Problem to work on: Extend the interview about the RFK assassination, picking up right after its final line.

Going onto RFK, do you think his stance on the civil rights movement and his potential to become president made him a target for the assassination?
I think it was less civil rights, more in Vietnam. I think there were people that were so into their own version of what had been happening since end of World War II, that the ‘communists were trying to take over the whole world’, and as soon as we blink, we’re gonna basically just have a world now controlled by them, like we almost had a world control by Hitler. I think there were people who were so worried that if Vietnam fell, everything was gonna start falling.
Then was the women’s rights movement, the civil rights movement, the handicapped movement, the Latino movement. There’s a whole bunch of people who are not happy with what was going on in America. Then, just like, there’s a whole lot of people not happy now, you can see it in the gay movement, trans movement, so there’s always a kind of counterbalance in America of bunch of people who just feel uncomfortable that the world they think they knew is not the world that they’re living in at the moment.
So I think there’s a whole lot of things. But I think for RFK, he had finally come out strongly on the idea of the ending of the Vietnam War, and at that moment… is probably the second most angry “We hate you. You hate us.” division time in American history, only behind the Civil War.. So I think it was less than that, I think it was more Vietnam. And I think he was also killed by someone other than Sirhan.
… To this day, there’s a lot of really important evidence in that kitchen in the Ambassador Hotel that disappeared without going through the process of basic forensic analysis. Usually when something happens, the police close the place down. The Secret Service comes in, the FBI comes in.
[There were] bullets that had been lodged in things like door jambs that they actually show pictures of people taking pictures. But the film [of the FBI camera] itself, the original, just disappeared. It was supposed to be in police storage.
[On the film were photos of] the door jamb. For example, there was one that had two bullets lodged in it. And there’s pictures of people taking a look at it, [wondering] how the hell did bullets get in there? And when they counted up all the bullets, they were more than were in Sirhan. Sirhan gun.
Regarding the RFK assassinations, what was the impact/direction of this event compared with JFK?
“So with RFK, I think we tend to think less about that assassination, because he was not yet president, whereas Kennedy was. I think with Kennedy, he was the guy that got us closest to an actual war that would have ended most human life in the Cuban Missile Crisis. And I think he came out of that with a bit of humility and just understanding of how dangerous the whole game had gotten. I think JFK probably would have done better (in the next election). But I’m not one of those who think JFK was like the one that would have saved America had he lived. He played games with the civil rights movement based on elections, just like anybody else does. I think he would have done a better job, but I don’t think it would have been a night and day type thing. And I think he would have made a much bigger change for America. I think JFK would have been close to the same attack that LBJ would have. It would have been a little different, but I don’t think it would have been kind of a thing. I think RFK would have. He was very different than Nixon, and he would have probably been president for eight years, like Nixon was president for eight years, almost on his resignation.”
How do you think historical narratives about these assassinations evolved over the years? Do you think public opinion has shifted on who was really responsible? (PT 2 12:22)

Data block:

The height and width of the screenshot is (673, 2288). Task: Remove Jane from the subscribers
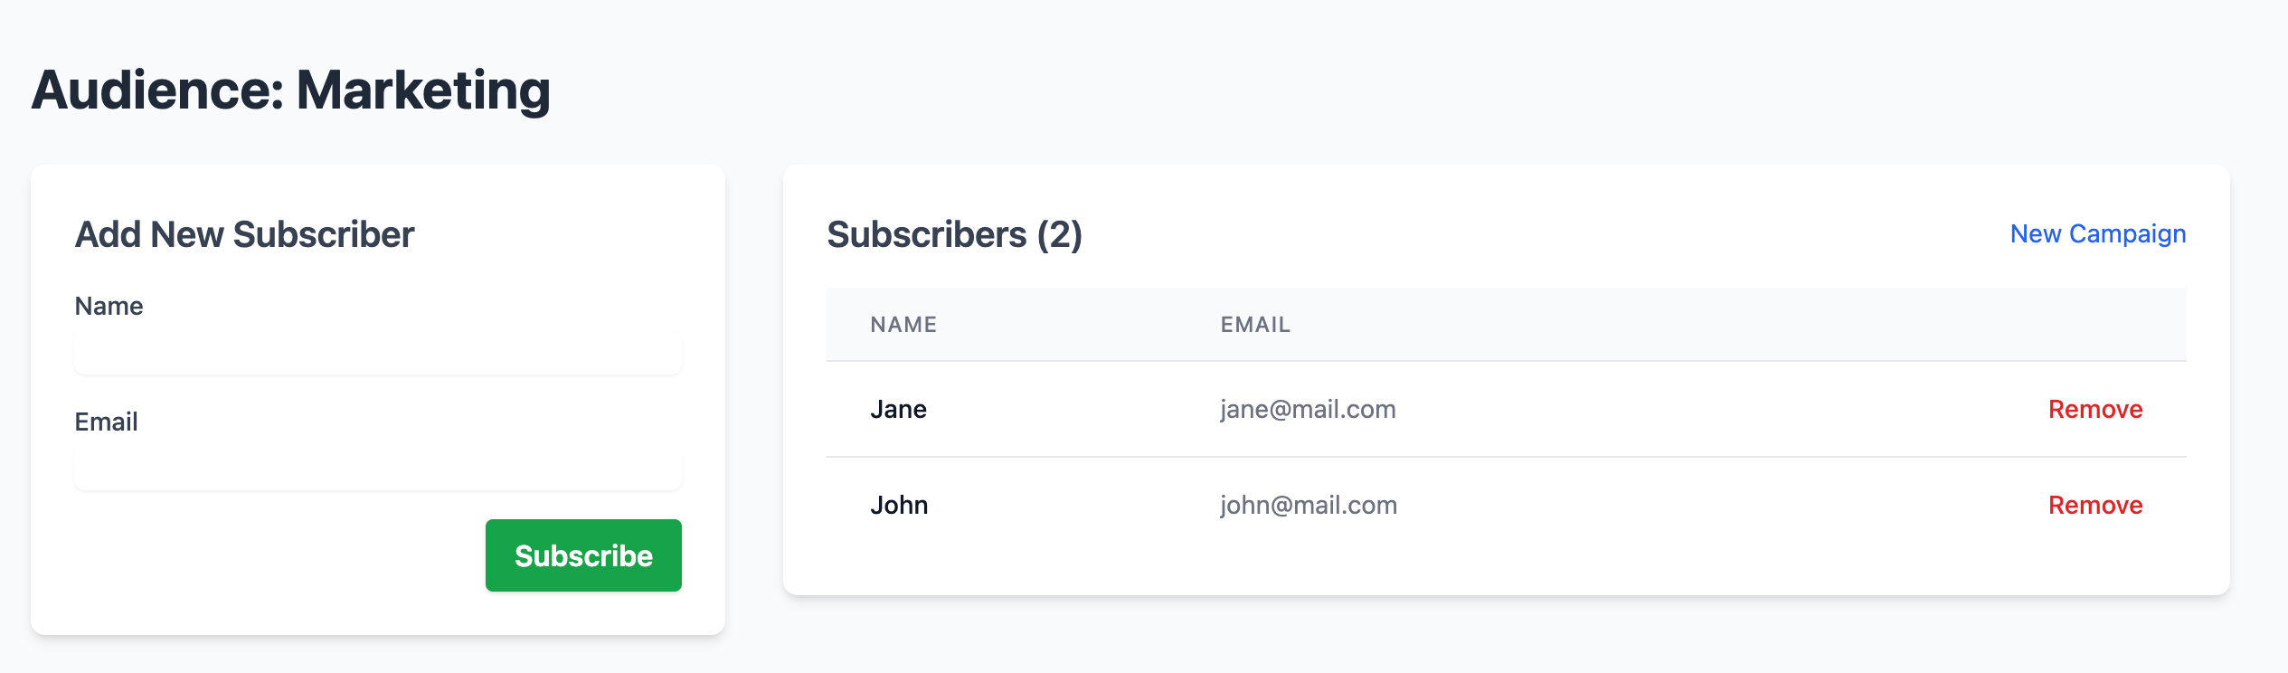(2094, 410)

Output:
“It’s just quite a bit. You’re going to see it through a certain kind of lens, no matter what you do, and it’s even going to be hard for historians who are not connected at the time to be truly, utterly objective. … no matter what you do, subconsciously, your eyes are going to see certain things. You’re going to kind of lean towards something else that makes sense. So, there’s no real way to ever get to the one right story of anything in history, this idea of layers of complexities. I think what happens is people in a moment in time want to believe certain things. I think any of these actual assassinations are so emotion-intense that anything that came out in those first weeks after, because the conspiracy theories that are there, most of them kind of went and just became rumor stone. But after that, other new conspiracy theories based on different kinds of evidence start kind of coming out of that thing. And so the same thing is going to happen in this, the people will see into these new release documents kind of what they want to see in them, not just what they actually themselves represent. They’ll be used, they’ll be used for politics. You watch.”

What roles do you think the government played in Martin Luther King Jr’s assassination?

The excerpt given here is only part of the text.